Mozilla is a disaster in China:
With more than 160 million Internet users, China is the world's second-largest Net market and is likely to overtake the U.S. as No. 1 by the end of the decade. More than four-fifths of China's Internet users use IE to go online, mostly because it's bundled with the Windows operating system. Homegrown companies Maxthon—a private company based in Hong Kong—and Tencent —the Shenzhen-based operator of China's most popular instant messaging service—both have browsers based on IE kernels that are the second and third most commonly used in China.
Mozilla estimates there are 3.5 million regular Firefox users in China, giving it just 2% of the market. (According to June, 2007, figures by Onestat, Mozilla has a 19.65% market share in the U.S.) Mozilla has set a goal of grabbing a 5% market share in China "as quickly as possible," says Gong.
The problem?
In the West, Mozilla has been able to eat away at IE's market share by promoting Firefox as a free open-source software project.

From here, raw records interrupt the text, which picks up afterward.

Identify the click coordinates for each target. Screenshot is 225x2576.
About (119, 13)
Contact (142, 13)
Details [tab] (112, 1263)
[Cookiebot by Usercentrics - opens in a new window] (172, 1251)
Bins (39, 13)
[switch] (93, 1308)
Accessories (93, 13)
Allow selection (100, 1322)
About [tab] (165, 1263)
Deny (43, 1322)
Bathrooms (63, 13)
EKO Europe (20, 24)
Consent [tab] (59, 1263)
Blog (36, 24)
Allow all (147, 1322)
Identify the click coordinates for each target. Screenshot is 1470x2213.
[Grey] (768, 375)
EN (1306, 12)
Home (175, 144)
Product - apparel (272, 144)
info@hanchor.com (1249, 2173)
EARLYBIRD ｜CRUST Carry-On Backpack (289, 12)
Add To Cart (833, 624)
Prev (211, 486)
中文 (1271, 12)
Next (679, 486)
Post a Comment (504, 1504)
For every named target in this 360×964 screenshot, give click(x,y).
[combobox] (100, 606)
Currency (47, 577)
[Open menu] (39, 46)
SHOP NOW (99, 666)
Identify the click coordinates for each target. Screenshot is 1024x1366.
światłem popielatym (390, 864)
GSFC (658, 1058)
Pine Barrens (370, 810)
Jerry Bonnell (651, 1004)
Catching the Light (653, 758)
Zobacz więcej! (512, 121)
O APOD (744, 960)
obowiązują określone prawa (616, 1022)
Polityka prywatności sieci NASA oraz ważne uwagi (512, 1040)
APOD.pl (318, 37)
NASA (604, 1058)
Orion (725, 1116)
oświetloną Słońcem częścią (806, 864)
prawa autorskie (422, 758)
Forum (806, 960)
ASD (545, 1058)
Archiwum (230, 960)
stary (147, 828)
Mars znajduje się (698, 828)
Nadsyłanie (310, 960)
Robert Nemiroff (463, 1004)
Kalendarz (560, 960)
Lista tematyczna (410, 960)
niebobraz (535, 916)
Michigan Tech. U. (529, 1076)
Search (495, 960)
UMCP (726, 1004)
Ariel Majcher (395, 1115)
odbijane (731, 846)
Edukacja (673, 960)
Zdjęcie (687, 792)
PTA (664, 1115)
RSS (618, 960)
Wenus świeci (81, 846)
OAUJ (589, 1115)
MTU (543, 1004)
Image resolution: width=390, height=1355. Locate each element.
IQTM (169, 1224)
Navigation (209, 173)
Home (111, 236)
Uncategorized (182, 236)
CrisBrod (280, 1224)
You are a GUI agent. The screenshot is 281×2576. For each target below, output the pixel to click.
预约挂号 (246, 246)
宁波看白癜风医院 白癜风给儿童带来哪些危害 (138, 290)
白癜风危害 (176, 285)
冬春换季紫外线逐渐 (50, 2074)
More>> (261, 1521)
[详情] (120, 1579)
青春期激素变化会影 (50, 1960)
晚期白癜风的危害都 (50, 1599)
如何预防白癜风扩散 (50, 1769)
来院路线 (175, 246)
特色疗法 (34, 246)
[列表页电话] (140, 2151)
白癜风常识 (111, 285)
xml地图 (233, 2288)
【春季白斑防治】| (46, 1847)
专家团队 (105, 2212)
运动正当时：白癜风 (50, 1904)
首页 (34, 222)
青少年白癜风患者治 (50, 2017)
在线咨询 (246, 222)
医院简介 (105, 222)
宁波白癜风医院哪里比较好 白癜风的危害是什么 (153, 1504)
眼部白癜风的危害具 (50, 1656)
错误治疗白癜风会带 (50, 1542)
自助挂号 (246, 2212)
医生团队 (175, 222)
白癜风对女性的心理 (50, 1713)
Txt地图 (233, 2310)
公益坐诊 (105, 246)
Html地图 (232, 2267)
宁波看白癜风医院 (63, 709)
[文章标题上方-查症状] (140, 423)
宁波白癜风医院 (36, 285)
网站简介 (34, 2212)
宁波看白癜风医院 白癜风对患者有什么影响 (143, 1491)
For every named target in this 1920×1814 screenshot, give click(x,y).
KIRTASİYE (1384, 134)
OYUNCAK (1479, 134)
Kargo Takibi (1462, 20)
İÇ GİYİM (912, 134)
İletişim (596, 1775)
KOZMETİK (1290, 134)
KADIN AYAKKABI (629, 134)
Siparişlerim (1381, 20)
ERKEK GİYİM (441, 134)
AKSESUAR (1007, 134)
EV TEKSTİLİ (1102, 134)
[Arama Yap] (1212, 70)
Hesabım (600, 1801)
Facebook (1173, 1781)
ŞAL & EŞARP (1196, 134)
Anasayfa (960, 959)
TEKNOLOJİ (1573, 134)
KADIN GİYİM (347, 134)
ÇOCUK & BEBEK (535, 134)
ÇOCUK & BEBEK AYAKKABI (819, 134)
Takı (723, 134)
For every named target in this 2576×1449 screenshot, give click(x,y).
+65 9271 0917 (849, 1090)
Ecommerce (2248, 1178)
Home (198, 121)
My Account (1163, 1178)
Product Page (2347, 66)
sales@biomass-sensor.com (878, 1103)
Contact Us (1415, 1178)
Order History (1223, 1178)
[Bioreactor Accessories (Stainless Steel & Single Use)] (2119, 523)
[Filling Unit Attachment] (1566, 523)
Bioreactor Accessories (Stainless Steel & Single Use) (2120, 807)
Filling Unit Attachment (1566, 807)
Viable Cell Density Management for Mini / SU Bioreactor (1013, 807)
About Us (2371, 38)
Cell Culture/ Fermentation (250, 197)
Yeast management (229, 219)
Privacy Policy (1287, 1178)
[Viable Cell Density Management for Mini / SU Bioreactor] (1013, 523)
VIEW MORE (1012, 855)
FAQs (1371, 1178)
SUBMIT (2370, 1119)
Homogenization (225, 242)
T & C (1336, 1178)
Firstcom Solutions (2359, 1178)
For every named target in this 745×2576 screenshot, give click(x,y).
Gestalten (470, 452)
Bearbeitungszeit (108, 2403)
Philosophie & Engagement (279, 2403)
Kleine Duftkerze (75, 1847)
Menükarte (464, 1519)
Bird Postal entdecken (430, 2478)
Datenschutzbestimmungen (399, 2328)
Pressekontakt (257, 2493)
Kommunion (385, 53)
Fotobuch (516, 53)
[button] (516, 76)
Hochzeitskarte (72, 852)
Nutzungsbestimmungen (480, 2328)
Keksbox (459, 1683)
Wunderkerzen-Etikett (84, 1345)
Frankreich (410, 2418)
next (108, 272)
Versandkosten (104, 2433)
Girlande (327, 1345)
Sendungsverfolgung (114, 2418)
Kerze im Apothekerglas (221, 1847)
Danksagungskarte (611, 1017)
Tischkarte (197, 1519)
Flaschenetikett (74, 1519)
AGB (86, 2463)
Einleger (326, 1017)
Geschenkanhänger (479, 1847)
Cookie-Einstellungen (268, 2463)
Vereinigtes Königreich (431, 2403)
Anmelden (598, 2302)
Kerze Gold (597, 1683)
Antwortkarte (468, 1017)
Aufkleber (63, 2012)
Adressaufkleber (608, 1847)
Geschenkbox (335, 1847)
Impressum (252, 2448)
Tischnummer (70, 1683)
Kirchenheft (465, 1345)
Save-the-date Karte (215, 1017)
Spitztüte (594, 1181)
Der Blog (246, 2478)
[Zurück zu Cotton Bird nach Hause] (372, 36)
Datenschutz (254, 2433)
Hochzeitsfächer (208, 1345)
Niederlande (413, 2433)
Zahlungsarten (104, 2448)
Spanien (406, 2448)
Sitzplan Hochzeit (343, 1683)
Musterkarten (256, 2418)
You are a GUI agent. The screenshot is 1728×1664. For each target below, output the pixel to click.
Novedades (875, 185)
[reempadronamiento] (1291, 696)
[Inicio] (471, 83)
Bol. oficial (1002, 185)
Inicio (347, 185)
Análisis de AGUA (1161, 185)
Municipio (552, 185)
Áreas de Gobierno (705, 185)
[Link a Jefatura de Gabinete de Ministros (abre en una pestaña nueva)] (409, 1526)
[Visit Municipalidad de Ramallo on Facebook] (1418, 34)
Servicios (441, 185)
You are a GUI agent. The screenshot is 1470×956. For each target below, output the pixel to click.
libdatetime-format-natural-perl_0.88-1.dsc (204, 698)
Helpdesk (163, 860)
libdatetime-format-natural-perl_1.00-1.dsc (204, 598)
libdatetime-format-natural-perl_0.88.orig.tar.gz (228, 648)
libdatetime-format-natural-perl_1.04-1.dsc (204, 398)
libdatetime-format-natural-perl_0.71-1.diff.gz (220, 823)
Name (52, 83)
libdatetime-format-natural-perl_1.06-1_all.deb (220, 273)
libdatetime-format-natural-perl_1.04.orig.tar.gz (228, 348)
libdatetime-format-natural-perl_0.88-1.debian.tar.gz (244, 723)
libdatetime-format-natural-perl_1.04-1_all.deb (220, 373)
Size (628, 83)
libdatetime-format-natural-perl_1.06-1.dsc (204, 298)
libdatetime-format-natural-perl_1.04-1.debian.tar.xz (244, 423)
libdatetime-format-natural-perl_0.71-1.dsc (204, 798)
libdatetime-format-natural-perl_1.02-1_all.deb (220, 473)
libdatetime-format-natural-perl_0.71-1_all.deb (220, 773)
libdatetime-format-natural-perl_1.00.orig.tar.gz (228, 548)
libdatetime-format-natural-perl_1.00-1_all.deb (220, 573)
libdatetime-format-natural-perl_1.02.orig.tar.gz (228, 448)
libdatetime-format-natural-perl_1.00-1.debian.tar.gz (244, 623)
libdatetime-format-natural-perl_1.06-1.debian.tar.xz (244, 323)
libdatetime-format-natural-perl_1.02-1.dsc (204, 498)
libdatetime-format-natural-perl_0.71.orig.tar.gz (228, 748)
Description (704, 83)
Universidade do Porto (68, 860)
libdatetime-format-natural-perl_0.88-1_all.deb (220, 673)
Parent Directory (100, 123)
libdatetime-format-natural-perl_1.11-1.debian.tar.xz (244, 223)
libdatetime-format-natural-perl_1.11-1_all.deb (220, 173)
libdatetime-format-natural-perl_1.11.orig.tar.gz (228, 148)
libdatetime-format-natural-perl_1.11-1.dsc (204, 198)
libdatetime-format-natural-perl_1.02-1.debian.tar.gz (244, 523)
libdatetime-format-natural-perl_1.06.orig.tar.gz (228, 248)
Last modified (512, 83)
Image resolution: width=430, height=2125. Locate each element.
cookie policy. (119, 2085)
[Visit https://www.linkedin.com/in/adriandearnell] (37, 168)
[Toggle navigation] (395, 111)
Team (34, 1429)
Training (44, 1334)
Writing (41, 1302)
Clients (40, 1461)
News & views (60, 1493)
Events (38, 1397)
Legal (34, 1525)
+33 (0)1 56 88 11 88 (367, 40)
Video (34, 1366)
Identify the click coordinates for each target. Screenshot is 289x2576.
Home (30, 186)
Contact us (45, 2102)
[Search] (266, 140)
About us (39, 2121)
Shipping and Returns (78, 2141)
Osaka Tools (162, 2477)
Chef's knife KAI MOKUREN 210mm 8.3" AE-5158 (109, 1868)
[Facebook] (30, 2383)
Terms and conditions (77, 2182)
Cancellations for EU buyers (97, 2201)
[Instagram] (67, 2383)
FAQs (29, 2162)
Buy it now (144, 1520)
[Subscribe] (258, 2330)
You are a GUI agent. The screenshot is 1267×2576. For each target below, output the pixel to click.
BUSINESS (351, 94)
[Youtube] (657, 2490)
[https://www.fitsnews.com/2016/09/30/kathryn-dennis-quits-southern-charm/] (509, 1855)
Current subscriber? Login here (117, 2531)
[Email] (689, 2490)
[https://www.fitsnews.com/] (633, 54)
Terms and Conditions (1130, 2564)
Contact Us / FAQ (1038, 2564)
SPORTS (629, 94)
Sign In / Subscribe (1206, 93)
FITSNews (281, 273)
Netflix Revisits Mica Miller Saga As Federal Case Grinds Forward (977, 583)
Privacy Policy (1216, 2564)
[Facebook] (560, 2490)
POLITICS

In China, the open-source movement is having a harder time gaining traction because of widespread software piracy. With pirated copies of Windows XP or Vista selling on the street for less than $2, there is little economic incentive for Chinese Internet users to download Firefox.
The solution?
Bill Xu, founder of the ZEUUX Free Software Community, a Beijing group that promotes open source, points out that for Firefox to succeed in China, it shouldn't compete on cost but by stressing its security features. "IE isn't very secure. It's plagued with a lot of add-ons, malware, and viruses. Firefox is more secure, and that's the main reason a lot of users choose it," he says.
Well, I think this may require some more creative thinking. It's not just a matter of saying "security", not least because Firefox has its own security problems, and it will be easy to defeat that tactic. Perhaps we need more Firefox plugins that serve the Chinese market, specific to the Chinese language, for example.
In any case, this is getting serious: failure to make inroads into the Chinese browser market undoes much of the good work in Europe, where Firefox is getting close to a majority share in some markets.